We run mint cultures at multiple temperature profiles in parallel:
- Static 25°C — control
- Diurnal cycling 25/18°C — day/night
- Decreasing ramp — across the culture cycle
- Whatever Claude discovers — via reinforcement learning
The Pi camera (next purchase) photographs cultures daily. Claude compares growth across treatments and adjusts the next round.
The question isn’t “can mint grow in TC” — that’s known. The question is “what temperature function optimises mint callus induction and shoot multiplication, discovered by an AI running closed-loop control?” That’s a publishable result.
What this actually is
The mint is the test subject, not the product. We’re building an AI-directed research platform that can discover optimal environmental trajectories for any species in tissue culture. Temperature is the first variable because we can control it with a £20 plug. Light, humidity, and CO2 follow. The infrastructure we’re building (sensor → AI → actuator → camera → AI) is species-agnostic. Once it works for mint temperature, the same system runs lavender, aroids, or anything else.
The principle
We add automation and complexity only when human intervention becomes a limiting factor. The research comes first. The infrastructure serves the science, not the other way around.

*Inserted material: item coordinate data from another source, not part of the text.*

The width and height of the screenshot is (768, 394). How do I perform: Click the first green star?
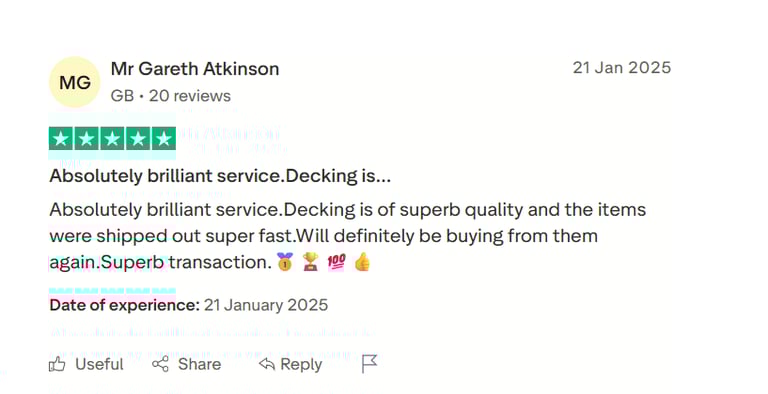point(61,139)
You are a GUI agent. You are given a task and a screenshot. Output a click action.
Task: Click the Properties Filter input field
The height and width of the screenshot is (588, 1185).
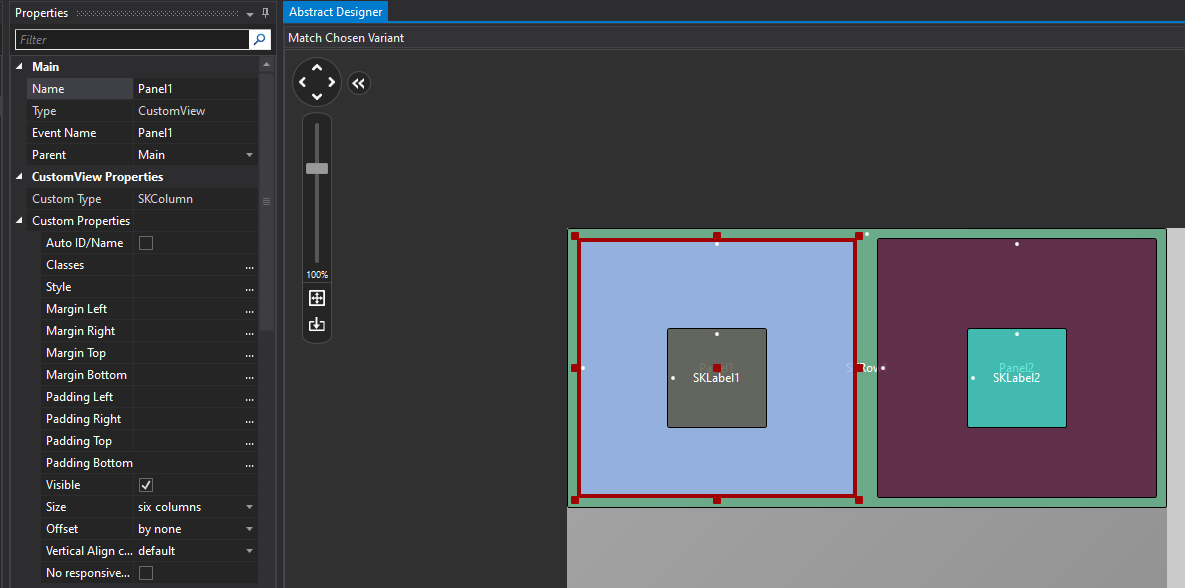coord(132,40)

If Phase 0 fails because of contamination in the still air box, the answer is better aseptic technique — not a robot arm. If Phase 1 fails because the PGR concentrations are wrong, the answer is another round of experiments designed by Claude — not a bioreactor. We solve problems as they appear, with the simplest tool that works.
What success looks like
Near term (month 1-2): Callus growing on plates. Claude monitoring environment 24/7. Me checking the lab dashboard on my phone and doing physical work when Claude says it’s time. A working rhythm established.

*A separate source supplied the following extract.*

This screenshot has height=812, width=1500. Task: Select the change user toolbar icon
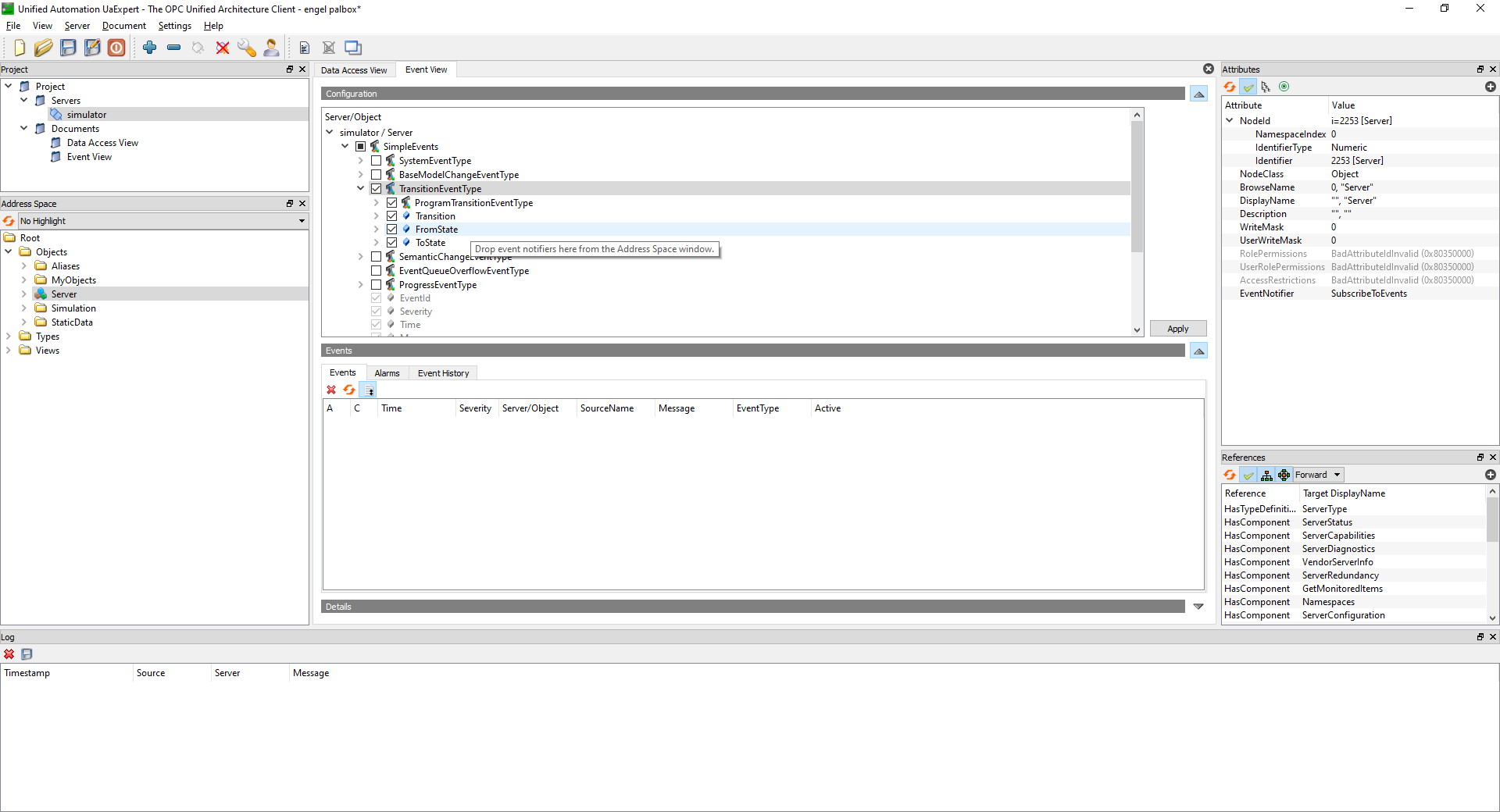coord(271,48)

Medium term (month 2-4): Somatic embryos forming. Claude has run 2-3 rounds of protocol optimisation, each informed by the last. An optimised PGR combination for our conditions and species. Embryos converting to plantlets.

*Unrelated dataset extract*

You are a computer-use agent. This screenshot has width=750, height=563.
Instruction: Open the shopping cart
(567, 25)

Long term (month 4+): Experiments running passively. Liquid cultures in flasks, medium changes every 1-2 weeks. Claude sends a summary to your phone: everything’s fine, embryos at cotyledonary stage, next subculture Wednesday. The flat lab is producing plants. And when we’re ready to scale, the entire system — hardware, software, protocols, Claude’s knowledge base — lifts and shifts to a real space.
Immediate next steps
- Order Shelly Plug S + Pi camera module
- Wire relay to ESP32 for heat mat backup
- Fix room environment — turn radiator TRV down, verify with 48h dataset
- Pour first MS + BAP media batch
- Establish mint explants — spring growth just emerging, ideal timing
- Deploy camera pipeline on Pi so Claude has eyes
Biology and platform build in parallel. The system is ready to run the first real experiment as soon as cultures are alive.